What to do >>
Can you render the records below as a Markdown table with the columns Row and Line, beginning at the line that contains "Task: Click the scrollbar up arrow" and stopping after the line that contains "(x=624, y=26)"? Leave out blank lines.

Records from a dataset:
• • • • • • •

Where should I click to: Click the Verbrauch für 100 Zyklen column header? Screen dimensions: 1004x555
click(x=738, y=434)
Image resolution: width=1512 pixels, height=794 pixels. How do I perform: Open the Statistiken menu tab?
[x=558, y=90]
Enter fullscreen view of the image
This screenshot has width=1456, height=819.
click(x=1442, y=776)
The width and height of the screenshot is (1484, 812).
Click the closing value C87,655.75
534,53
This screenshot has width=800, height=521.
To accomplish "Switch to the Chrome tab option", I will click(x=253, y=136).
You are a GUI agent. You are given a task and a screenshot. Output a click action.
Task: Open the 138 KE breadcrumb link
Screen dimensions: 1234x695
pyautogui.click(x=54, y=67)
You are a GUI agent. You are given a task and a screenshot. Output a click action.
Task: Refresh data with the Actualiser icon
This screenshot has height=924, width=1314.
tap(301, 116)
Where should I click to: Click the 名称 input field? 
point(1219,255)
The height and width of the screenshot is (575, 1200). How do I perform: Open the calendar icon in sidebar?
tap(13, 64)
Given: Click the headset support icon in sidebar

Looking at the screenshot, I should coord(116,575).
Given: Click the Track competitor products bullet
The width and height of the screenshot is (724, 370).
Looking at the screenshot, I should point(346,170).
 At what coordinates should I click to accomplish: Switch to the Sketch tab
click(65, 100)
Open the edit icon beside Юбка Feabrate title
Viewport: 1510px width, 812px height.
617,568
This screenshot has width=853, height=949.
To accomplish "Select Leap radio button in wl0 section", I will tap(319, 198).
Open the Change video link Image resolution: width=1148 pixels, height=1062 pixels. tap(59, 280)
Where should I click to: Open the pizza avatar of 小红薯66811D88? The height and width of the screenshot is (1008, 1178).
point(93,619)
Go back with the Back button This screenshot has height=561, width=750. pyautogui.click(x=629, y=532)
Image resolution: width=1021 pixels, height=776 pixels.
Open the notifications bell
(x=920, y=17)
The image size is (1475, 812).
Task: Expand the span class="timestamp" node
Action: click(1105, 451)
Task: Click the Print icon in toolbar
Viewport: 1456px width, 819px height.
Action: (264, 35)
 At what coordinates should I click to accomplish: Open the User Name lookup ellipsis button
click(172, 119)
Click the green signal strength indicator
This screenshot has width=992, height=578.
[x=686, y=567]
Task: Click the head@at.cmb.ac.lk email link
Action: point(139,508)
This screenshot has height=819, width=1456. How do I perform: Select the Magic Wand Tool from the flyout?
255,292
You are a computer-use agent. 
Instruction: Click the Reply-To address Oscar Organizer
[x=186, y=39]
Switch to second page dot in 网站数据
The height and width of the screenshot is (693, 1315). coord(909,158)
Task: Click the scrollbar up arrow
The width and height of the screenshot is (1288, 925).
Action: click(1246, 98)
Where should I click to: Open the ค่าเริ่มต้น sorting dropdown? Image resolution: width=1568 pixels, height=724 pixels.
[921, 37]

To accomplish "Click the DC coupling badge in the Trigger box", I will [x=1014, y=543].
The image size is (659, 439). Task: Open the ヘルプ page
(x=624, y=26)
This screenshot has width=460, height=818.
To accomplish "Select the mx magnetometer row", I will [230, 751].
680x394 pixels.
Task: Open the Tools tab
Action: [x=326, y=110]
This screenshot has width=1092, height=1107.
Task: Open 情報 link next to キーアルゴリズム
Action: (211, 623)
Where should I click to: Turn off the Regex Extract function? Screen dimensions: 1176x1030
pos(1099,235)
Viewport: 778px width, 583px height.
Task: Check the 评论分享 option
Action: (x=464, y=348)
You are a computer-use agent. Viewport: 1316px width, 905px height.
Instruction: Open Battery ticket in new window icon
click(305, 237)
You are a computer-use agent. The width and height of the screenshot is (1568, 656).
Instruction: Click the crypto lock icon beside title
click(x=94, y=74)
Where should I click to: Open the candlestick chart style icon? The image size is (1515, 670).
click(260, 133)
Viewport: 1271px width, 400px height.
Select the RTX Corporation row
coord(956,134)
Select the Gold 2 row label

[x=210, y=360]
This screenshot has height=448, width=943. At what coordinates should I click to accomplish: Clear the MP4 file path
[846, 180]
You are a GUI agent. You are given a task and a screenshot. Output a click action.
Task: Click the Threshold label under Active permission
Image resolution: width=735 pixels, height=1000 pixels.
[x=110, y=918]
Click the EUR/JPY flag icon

• • • • • • •

Result >>
| Row | Line |
|---|---|
| 1 | Task: Click the scrollbar up arrow |
| 2 | The width and height of the screenshot is (1288, 925). |
| 3 | Action: click(1246, 98) |
| 4 | Where should I click to: Open the ค่าเริ่มต้น sorting dropdown? Image resolution: width=1568 pixels, height=724 pixels. |
| 5 | [921, 37] |
| 6 | To accomplish "Click the DC coupling badge in the Trigger box", I will [x=1014, y=543]. |
| 7 | The image size is (659, 439). Task: Open the ヘルプ page |
| 8 | (x=624, y=26) |